Her aristocratic mien and knack for shifting from comical to serious in an instant made Oliver an indispensable part of many studios’ literary adaptations. She was memorable as Aunt March opposite Katharine Hepburn and Joan Bennett in RKO’s 1933 version of Little Women, and later that year played the Red Queen in Paramount’s lavish, all-star rendition of Alice in Wonderland. As stern-hearted Aunt Betsey, Edna came to love nephew David Copperfield (Freddie Bartholomew) in the 1935 MGM movie of the Dickens novel, and she co-starred as the fiercely loyal Miss Pross alongside Ronald Colman and Elizabeth Allan in another Metro Dickens filming from 1935, A Tale of Two Cities. 1936 found Oliver going Shakespearean, playing Norma Shearer’s devoted nurse in Romeo and Juliet, and one of her final roles was as Lady Catherine de Bourgh in 1940′s Pride and Prejudice.
Along the way she also gave fine support to such stars as Joan Crawford (No More Ladies in 1936), Clark Gable (1937′s Parnell), Nelson Eddy (Rosalie, also 1937), and even Shirley Temple (1938′s Little Miss Broadway), who–like Bartholomew–was able to melt her icy exterior. It was as the feisty Widow McKlennar–opposite Henry Fonda and Claudette Colbert in director John Ford’s 1939 Revolutionary War epic Drums Along the Mohawk–that Oliver received her first and only Academy Award nomination, but she would lose the Best Supporting Actress statue that year to Gone with the Wind’s Hattie McDaniel. And Edna’s unmistakable inflection and (to be charitable) bottom-heavy build made her a favorite for animators from the Disney and Warner studios to put in their cartoons, including Mickey’s Polo Team (1936) and Porky’s Road Race (1937).
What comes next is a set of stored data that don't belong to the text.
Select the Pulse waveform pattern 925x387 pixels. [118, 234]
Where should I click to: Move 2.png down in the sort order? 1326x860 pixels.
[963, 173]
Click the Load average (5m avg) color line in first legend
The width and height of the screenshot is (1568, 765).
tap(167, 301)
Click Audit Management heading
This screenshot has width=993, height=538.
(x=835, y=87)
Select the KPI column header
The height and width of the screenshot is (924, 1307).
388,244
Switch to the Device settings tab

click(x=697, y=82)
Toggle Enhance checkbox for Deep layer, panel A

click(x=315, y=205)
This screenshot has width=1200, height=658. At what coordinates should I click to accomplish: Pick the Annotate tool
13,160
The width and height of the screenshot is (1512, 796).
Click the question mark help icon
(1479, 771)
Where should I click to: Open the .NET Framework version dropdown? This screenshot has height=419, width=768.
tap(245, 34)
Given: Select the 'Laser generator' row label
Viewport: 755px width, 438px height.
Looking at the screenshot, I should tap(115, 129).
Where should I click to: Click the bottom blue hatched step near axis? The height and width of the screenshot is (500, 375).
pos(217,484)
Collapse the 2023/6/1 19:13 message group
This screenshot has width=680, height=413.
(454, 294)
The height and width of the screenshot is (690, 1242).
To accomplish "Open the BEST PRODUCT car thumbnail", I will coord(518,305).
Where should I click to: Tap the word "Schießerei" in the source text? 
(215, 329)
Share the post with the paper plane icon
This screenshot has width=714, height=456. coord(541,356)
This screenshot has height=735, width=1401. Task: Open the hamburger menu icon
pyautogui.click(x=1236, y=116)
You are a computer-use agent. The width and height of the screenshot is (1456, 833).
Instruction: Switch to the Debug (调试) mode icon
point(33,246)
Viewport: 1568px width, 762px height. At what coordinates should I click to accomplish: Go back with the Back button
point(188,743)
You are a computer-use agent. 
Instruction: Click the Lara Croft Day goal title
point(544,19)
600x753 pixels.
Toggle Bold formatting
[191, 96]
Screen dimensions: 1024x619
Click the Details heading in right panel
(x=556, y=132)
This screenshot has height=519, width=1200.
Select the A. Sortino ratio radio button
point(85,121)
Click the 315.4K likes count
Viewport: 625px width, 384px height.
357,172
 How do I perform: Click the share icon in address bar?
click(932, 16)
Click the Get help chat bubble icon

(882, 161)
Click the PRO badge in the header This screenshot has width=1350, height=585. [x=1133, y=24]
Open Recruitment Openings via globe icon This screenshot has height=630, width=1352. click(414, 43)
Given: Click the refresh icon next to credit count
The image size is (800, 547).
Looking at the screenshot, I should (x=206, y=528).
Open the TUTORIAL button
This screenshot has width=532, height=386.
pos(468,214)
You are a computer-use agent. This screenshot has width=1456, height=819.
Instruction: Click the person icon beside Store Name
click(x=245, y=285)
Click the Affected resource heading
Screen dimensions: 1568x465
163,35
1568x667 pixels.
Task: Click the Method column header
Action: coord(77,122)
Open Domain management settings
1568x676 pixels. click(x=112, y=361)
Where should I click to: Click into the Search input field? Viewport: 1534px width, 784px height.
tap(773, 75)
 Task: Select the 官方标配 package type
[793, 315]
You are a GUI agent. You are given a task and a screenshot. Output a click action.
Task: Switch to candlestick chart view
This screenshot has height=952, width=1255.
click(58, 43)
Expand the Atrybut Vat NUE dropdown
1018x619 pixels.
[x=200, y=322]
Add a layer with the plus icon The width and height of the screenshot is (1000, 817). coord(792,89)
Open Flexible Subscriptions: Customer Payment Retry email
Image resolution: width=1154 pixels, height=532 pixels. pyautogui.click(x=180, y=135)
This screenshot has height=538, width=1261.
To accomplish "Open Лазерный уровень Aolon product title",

Oliver’s final film work was for producer Alexander Korda in the 1941 drama Lydia, in which she played the hypochondriac grandmother (“The NERVE of him, telling me my liver is perfect!,” she says of a doctor) of title heroine Merle Oberon. Ironically, the actress would develop an intestinal disorder that worsened over the next year, and would claim Oliver on her 59th birthday in November of 1942. One can almost hear Edna at the pearly gates, saying to St. Peter in her haughtiest and most indignant tone, “Take me on my birthday? The NERVE!”